For his ORAU-supported project, Dr. McKone will partner with Thomas Zawodzinski, PhD, the Governor’s Chair Professor in Electrical Energy Conversion and Storage at the University of Tennessee - Knoxville with a joint appointment at the Oak Ridge National Laboratory. Their goal is to increase the efficiency of redox flow batteries, making it easier for the power grid to accommodate massive quantities of renewable power. 

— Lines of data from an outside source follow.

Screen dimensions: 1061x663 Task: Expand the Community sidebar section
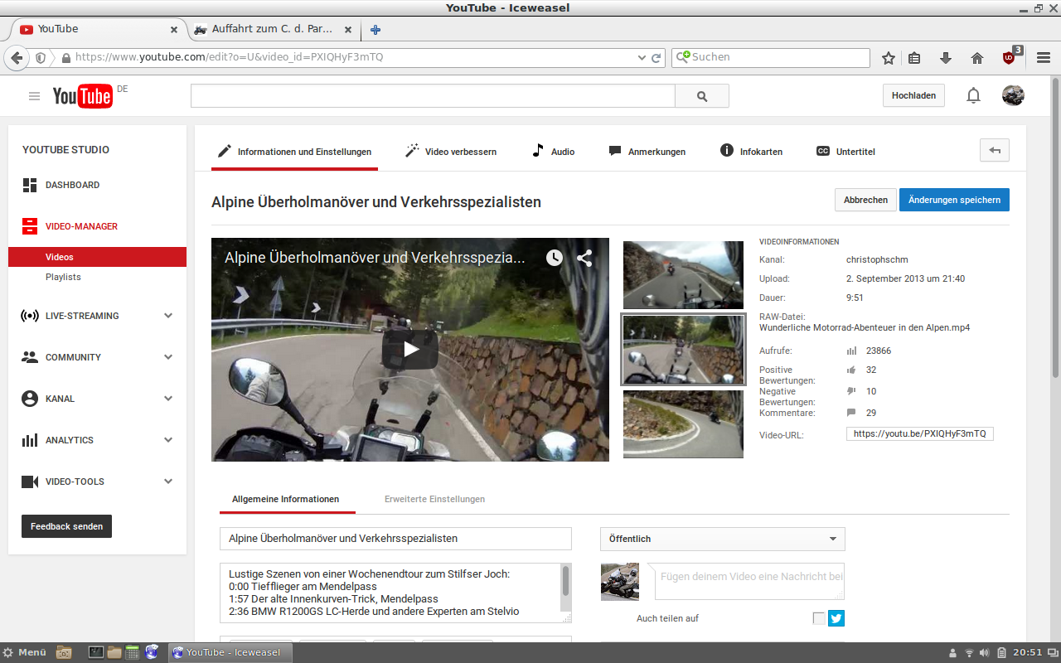pos(168,357)
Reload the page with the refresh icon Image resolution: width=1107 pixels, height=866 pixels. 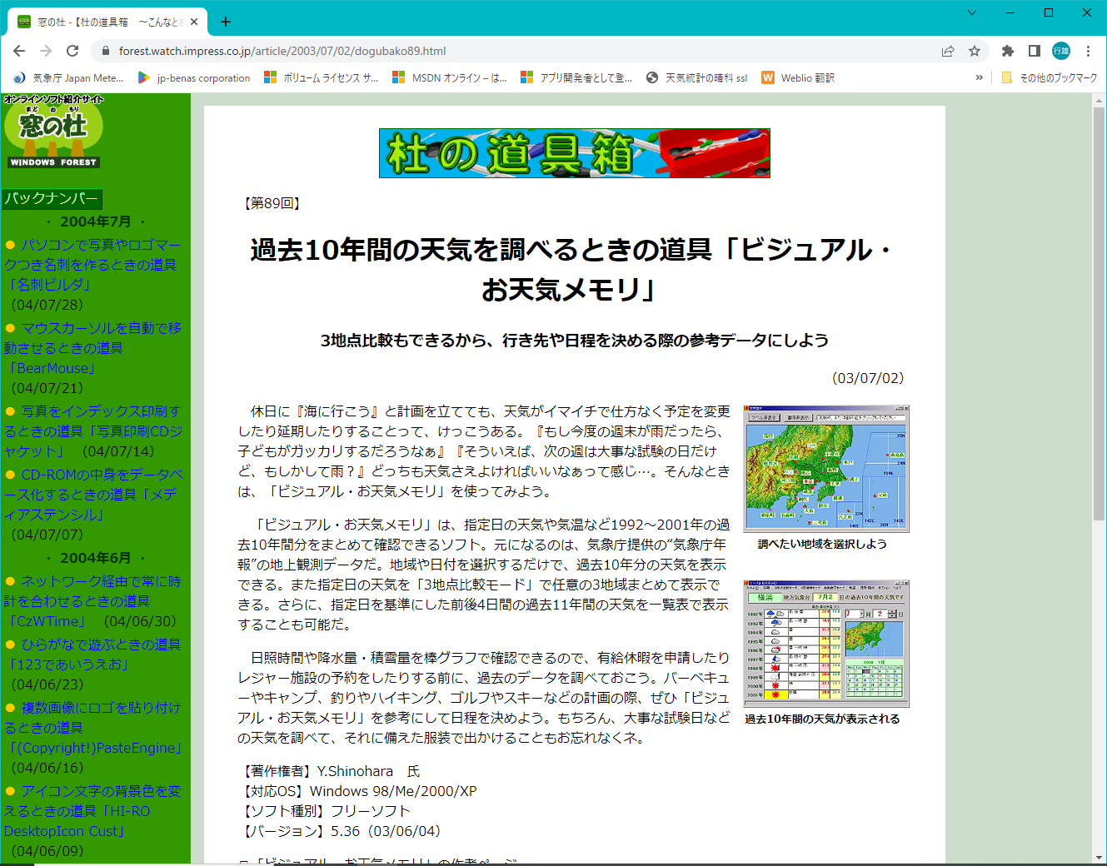pos(72,51)
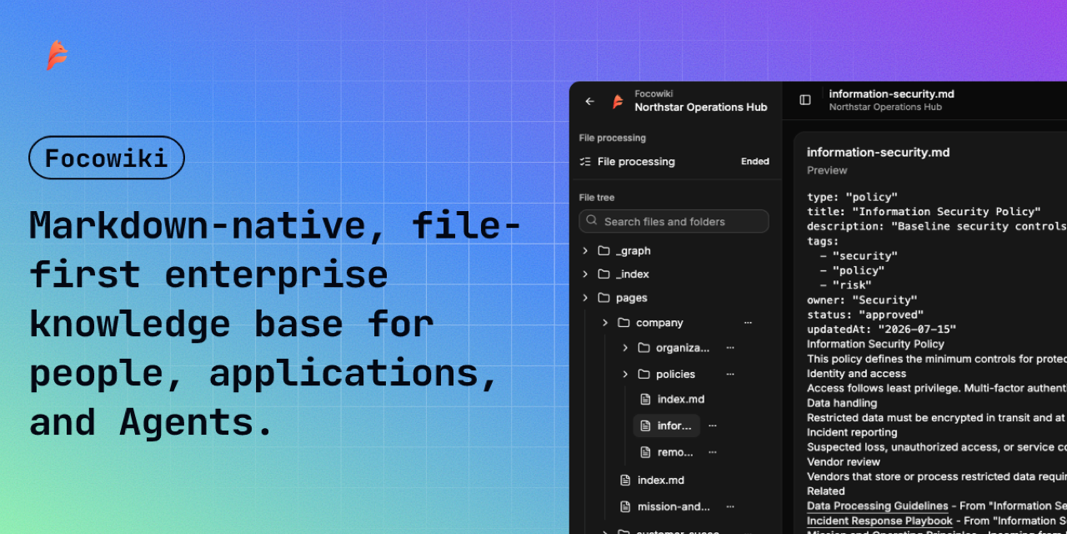Open the Data Processing Guidelines link
This screenshot has height=534, width=1067.
(878, 506)
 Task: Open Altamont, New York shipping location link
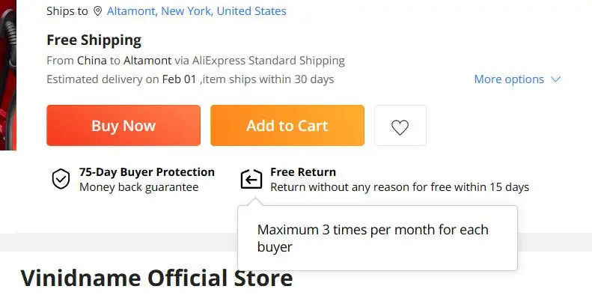(x=196, y=11)
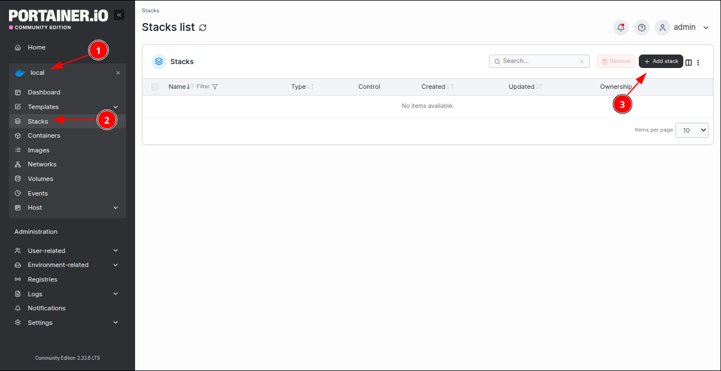Viewport: 721px width, 371px height.
Task: Sort the table by Created column
Action: pyautogui.click(x=433, y=87)
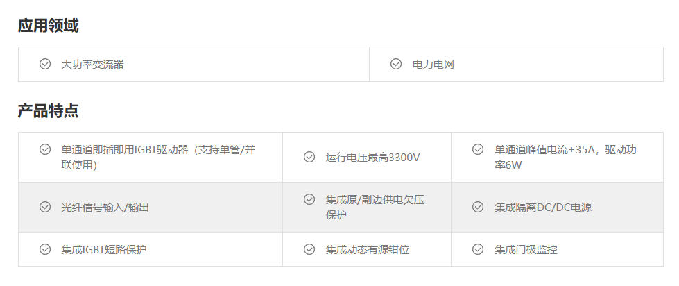Click the 电力电网 text
Viewport: 679px width, 286px height.
tap(433, 65)
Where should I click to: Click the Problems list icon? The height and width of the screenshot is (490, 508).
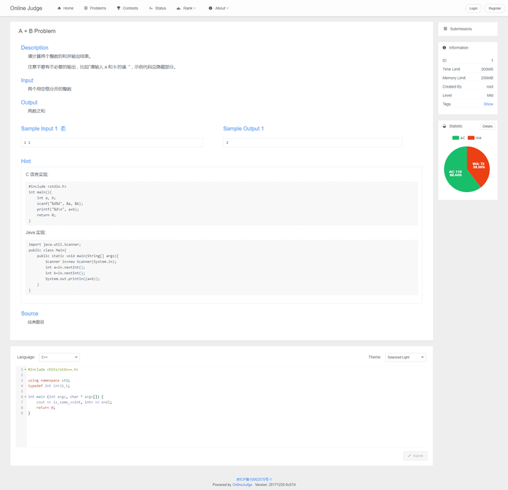(86, 8)
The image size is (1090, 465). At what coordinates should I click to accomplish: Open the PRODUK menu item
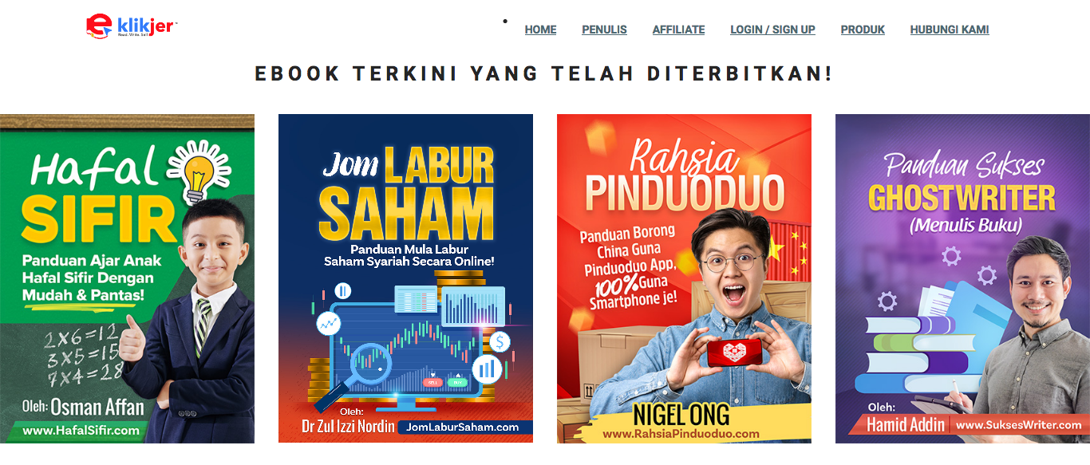863,30
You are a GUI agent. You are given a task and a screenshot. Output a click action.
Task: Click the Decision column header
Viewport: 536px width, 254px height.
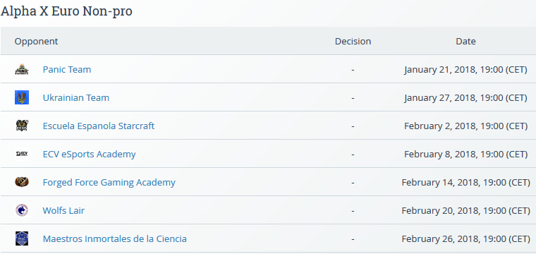[353, 42]
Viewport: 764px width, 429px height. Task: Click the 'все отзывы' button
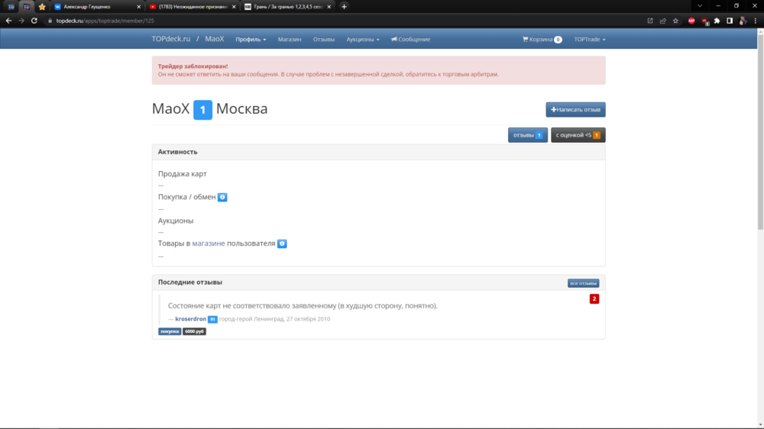coord(583,283)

“This award will help us to build a scale model—about the size of a credit card—of a fully functional redox flow battery,” says Dr. McKone. “Our group will then design and implement a new type of analytical platform that we can use to understand—and then improve—its efficiency.”  

About James McKone
Prof. James McKone earned a bachelor’s degree in chemistry and music from Saint Olaf College in 2008, where he began his research career pursuing synthesis of novel transition metal complexes. He holds a PhD in chemistry from the California Institute of Technology, where he developed materials and methods for solar-driven water electrolysis. From 2013 to 2016, Dr. McKone was a postdoctoral researcher in the Department of Chemistry and Chemical Biology at Cornell University studying electrocatalysis and battery energy storage. In the fall of 2016, he joined the faculty in the Department of Chemical and Petroleum Engineering at the University of Pittsburgh as an Assistant Professor. Dr. McKone’s research group studies fundamentals and applications of electrochemistry, photochemistry, and materials design with an eye toward improving environmental sustainability in the energy and chemical sectors.